Abstract

Problem: Immigration poses various problems for U.S. cities and regions, and the roles planners should play in migrant communities are not clear. Purpose: I consider how practitioners and scholars have understood and addressed the planning challenges and opportunities presented by the major migrations of ethnic minorities to U.S. cities and regions over the past century. Methods: I trace discussions of planning and migration at professional planning conferences over the past century and survey planning scholarship and practice related to immigration and migrant communities in three principal eras: early 20th century southern and eastern European immigration; the mid-century internal migrations of African Americans and Puerto Ricans; and immigration in the late 20th and early 21st century. Results and conclusions: Over the past century, immigration has had physical, economic, and social effects on people and places that are legitimate concerns of urban planners. Yet, the planning profession has had an ambiguous and often ambivalent relationship with migrant communities and has struggled to define specific roles for planners within those communities while social workers and other community and economic development practitioners played larger roles.

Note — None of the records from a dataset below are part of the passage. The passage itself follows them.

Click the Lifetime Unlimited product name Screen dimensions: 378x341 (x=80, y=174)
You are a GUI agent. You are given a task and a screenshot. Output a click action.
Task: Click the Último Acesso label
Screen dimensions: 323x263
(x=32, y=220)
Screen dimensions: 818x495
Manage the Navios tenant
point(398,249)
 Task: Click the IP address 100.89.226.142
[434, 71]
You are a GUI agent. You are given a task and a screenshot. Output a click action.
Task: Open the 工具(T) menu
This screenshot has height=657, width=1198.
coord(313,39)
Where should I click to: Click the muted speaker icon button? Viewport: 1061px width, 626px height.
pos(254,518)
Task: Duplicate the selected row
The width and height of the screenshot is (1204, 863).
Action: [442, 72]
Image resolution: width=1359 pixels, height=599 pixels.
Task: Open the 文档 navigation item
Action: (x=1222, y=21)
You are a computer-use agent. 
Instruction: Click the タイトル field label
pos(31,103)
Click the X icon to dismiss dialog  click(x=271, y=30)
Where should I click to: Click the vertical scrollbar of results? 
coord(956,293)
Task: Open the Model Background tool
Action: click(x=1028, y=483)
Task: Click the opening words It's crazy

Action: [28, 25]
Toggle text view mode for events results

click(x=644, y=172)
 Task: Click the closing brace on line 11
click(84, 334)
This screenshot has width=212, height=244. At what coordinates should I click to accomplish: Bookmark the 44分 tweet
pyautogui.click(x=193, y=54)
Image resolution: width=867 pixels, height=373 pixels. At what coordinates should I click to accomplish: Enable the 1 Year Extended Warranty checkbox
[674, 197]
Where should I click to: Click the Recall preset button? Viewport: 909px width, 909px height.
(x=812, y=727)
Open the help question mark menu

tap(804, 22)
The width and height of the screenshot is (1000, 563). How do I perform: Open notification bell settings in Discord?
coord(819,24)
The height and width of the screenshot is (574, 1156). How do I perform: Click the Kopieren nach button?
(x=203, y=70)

Planning scholars have not paid as much attention to migrants' adaptation and mobility in U.S. society or their impacts on receiving communities, labor markets, housing, and congestion as have other scholars and urbanists. Takeaway for practice: Planners have engaged with migrants in a variety of ways. Understanding this history provides context for contemporary debates about immigration and helps frame challenges and opportunities in migrant and receiving communities as planning problems. Research support: None.